As an example, let’s take the image above of the Plaza de España (Seville). Assume it is linked to Ibero-American Exposition of 1929 and Plaza de España (Seville). A voter would get the following 3 questions:

Visual quality: choose between 0/1/2/3/4/5/6/7
Context Plaza de España (Seville): 0/1/2/3/4/5/6/7/?
Context Ibero-American Exposition of 1929: 0/1/2/3/4/5/6/7/?

If you think it is an OK picture but it looks useful for the Plaza de España and you have no clue what “Ibero-American Exposition of 1929″ is all about (which is OK), you might rate it “4″ and “5″ and “?” respectively. That is more work than answering a single question. But you actually rated the image for two different articles (which is currently very awkward to do). And you provided more precise information, allowing smart software to learn more about the photo than if a single scale had been used.

Fotopedia’s Adrian Measures pointed out that captions may be in a language that the reader can’t read fluently. Links might be handled more elegantly when Photopedia becomes multi-lingual. I agree that manually translating captions into all possible languages is not worth the effort. But I still strongly prefer a caption in any language to no caption at all: for some languages I can guess what the caption means (e.g. by recognizing names and dates) – and if I really care, I can have software or a friend translate the caption. In particular, the presence of a good caption allows me the ability to check the information or find additional information (e.g. to discover that this Roman statue was found in a site called Italica in Spain). Just a link to Italica is ambiguous.

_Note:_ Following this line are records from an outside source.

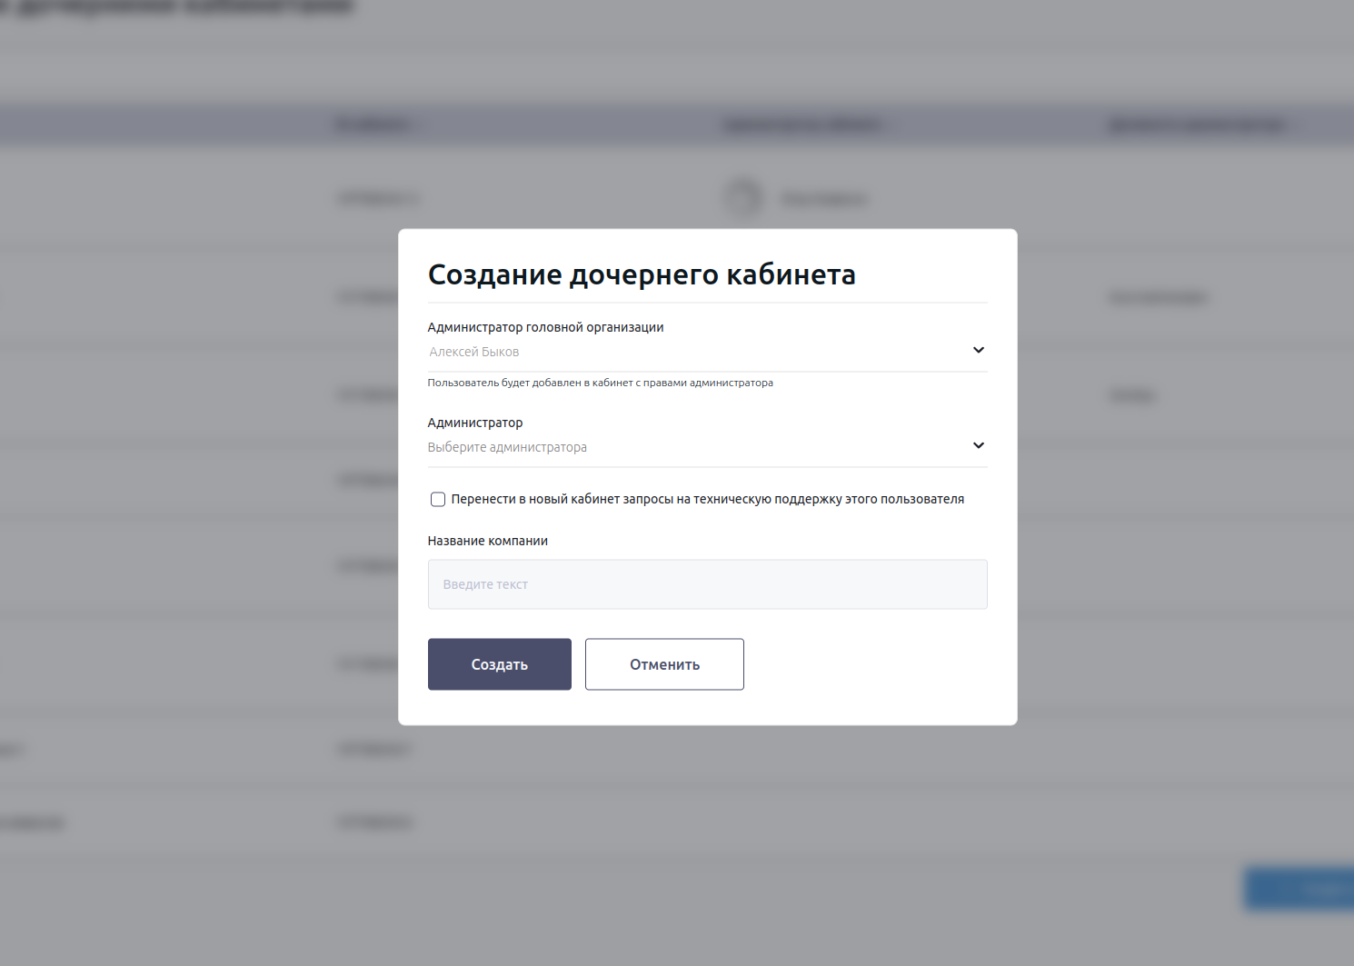Click the 'Администратор' label above second dropdown
Viewport: 1354px width, 966px height.
pos(475,423)
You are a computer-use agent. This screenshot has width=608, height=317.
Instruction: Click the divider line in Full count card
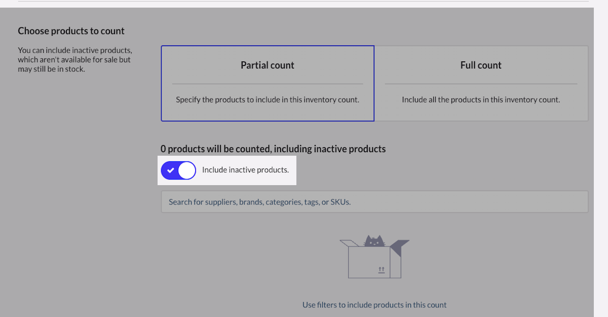coord(481,84)
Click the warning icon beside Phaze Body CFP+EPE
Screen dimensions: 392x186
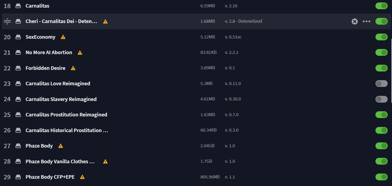click(82, 177)
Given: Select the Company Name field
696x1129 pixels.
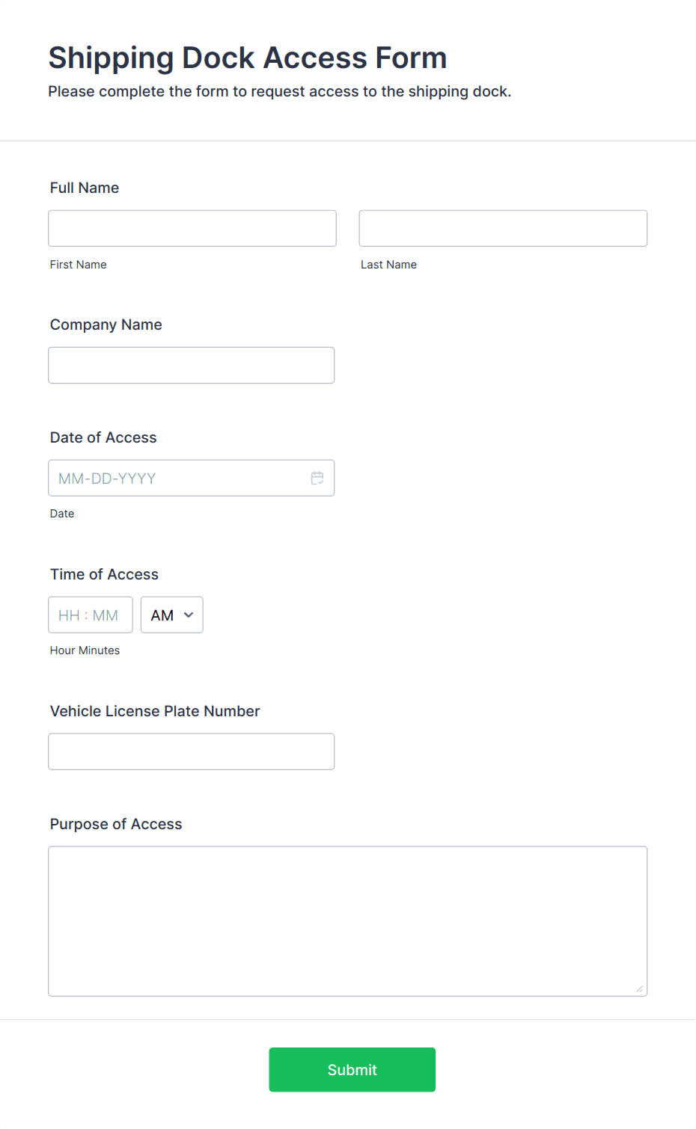Looking at the screenshot, I should tap(192, 365).
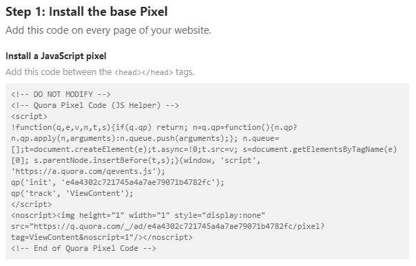This screenshot has width=416, height=266.
Task: Click the DO NOT MODIFY comment line
Action: [x=61, y=94]
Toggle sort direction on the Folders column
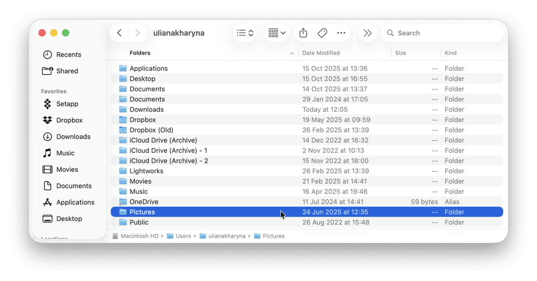The height and width of the screenshot is (281, 537). click(x=140, y=53)
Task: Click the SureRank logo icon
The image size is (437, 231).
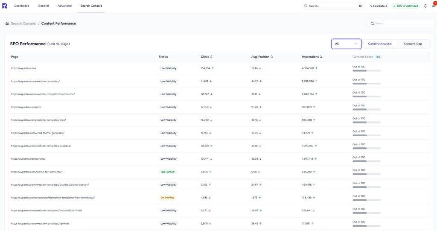Action: [x=6, y=6]
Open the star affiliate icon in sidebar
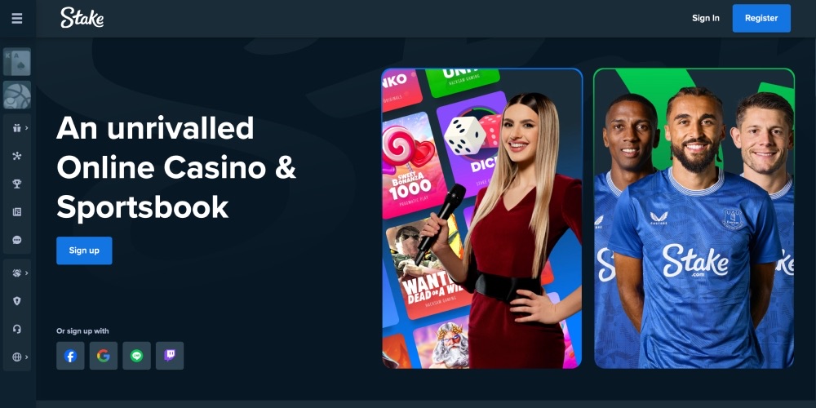 point(17,156)
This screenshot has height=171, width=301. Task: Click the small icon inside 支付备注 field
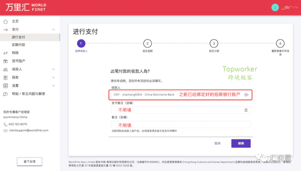click(x=246, y=110)
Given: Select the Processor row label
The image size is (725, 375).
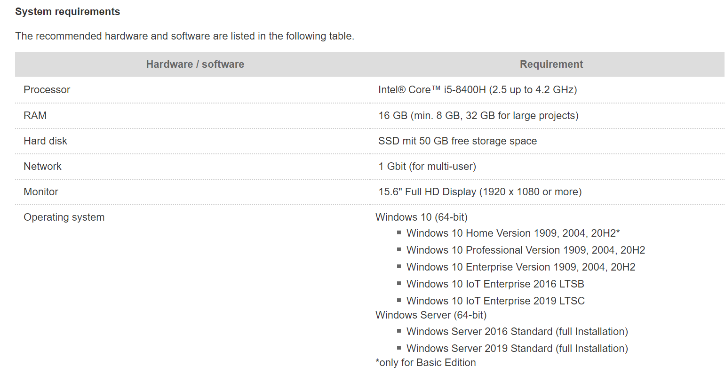Looking at the screenshot, I should point(47,90).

Issue #2: Duplicate images

The Eiffel Tower article has roughly 60 images. Each of them is indeed of the Eiffel Tower and I would have been proud if any one of these were mine. But many images are similar. Maybe 25 photographers submitted their best 1 or 2 images of the Eiffel Tower at night. There are multiple images of the Eiffel Tower with fireworks. The are multiple images looking straight up into the tower, etc. Almost none of the images is “unique” with the collection because the Eiffel Tower can only be photographed in so many ways. Another example: two photos show the Colosseum in Rome reflected in a puddle, multiple show the Colosseum as background to an unrelated statue, many show the Colosseum at night, many show the interior. If these photos had been taken by a single photographer, the photographer would have made a selection, and would not have presented the same image or “trick” multiple times. However, because the photos come from different photographers, the rating process should help eliminate the overlap. Image overload is not ideal for the viewer – but you can argue that the viewer can stop browsing whenever they want – especially if the images are ranked from high to low rating. But this means that the first few great pictures will get viewed a lot, that the first few pictures may earn a +1 and lower rated pictures will largely get ignored because

  • we don’t usually have patience for 50-100 Eiffel Tower pictures
  • you may award a +1 to the first Eiffel Tower picture you see with fireworks (cool!), but not give a +1 to the second or third image of Eiffel Tower with fireworks – even if the subsequent images are better than the first one.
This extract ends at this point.